Marinho depositará o voto às 11 horas de segunda-feira na urna da Volkswagen, empresa à qual está vinculado. O mérito do projeto é o de forçar uma representatividade real do dirigente escolhido, uma vez que ele é eleito dentro da fábrica, onde todos conhecem o trabalho dele. Além disso, a criação dos comitês sindicais de base evita centralização excessiva do poder numa cúpula dirigente, distante da base. É uma nova experiência que será tentada pela tendência política Articulação, conhecida por produzir sindicalistas mais moderados, como o presidente da Centra Única dos Trrabalhadores (CUT) e suplente de senador, Vicente Paulo da Silva (PT), o Vicentinho.
Além desse teste de uma nova forma de organização sindical, Marinho tem como projeto para manter empregos no setor automobilístico o de renovação da frota de carros, que começa a ser discutido com montadoras e o governo - proprietários de carros com mais de 15 anos de uso teriam incentivo em dinheiro para adquirir um zero-quilômetro, o que aumentaria a produção.

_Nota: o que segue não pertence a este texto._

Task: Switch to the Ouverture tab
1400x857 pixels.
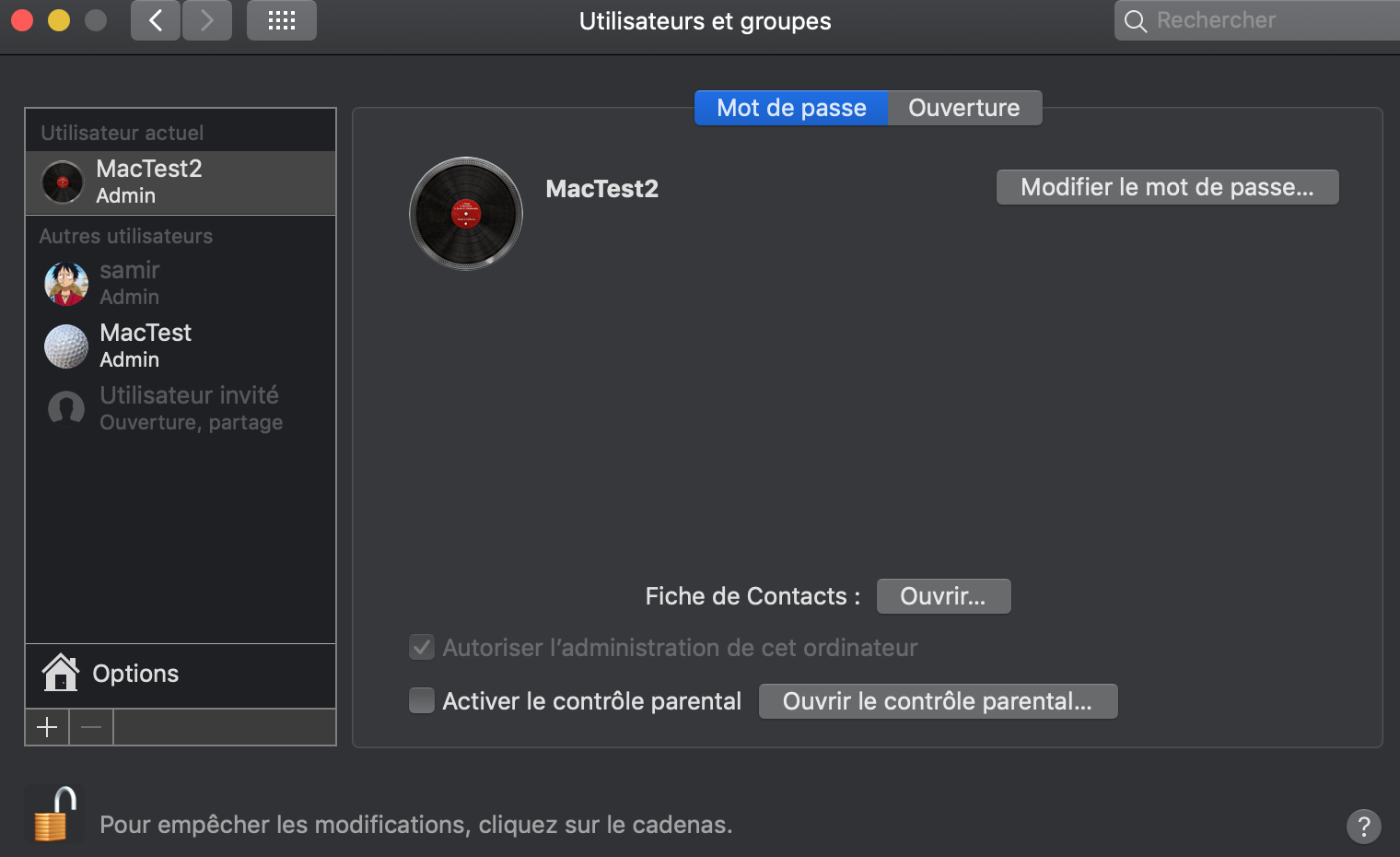Action: [x=963, y=108]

Mesmo com prestígio, Marinho, que negociou redução de salários na Volkswagen para evitar demissões e o afastamento de 1,5 mil empregados da Ford (que ganhou, com isso, isenção de pagamento de encargos trabalhistas) terá, por causa desses acordos, oposição de chapas apoiadas por outras tendências, mais à esquerda, como o Movimento por uma Tendência Socialista (composto por militantes do PSTU) e a Alternativa Sindical Socialista (ASS).
Sindicatos de metalúrgicos de cidades importantes, como São José dos Campos, no Vale do Paraíba (SP), Campinas, no interior de São Paulo, e Santos (SP), dão apoio a essa oposição nascente no ABC, depois de quase duas décadas de hegemonia da Articulação.
A oposição na Volkswagen é liderada pelo metalúrgico Celso Routulo. As bandeiras dele são "o fim da política de parceria entre o Sindicato dos Metalúrgicos do ABC com as montadoras de veículos" e revisão dos acordos que "trouxeram prejuízos aos trabalhadores", especialmente diante do aumento das taxas de inflação. Também há chapa contra a atual diretoria em outra montadora, a Scania. Nessa primeira etapa do processo eleitoral, estão previstas eleições em 69 fábricas. A segunda etapa vai eleger a direção-executiva do sindicato.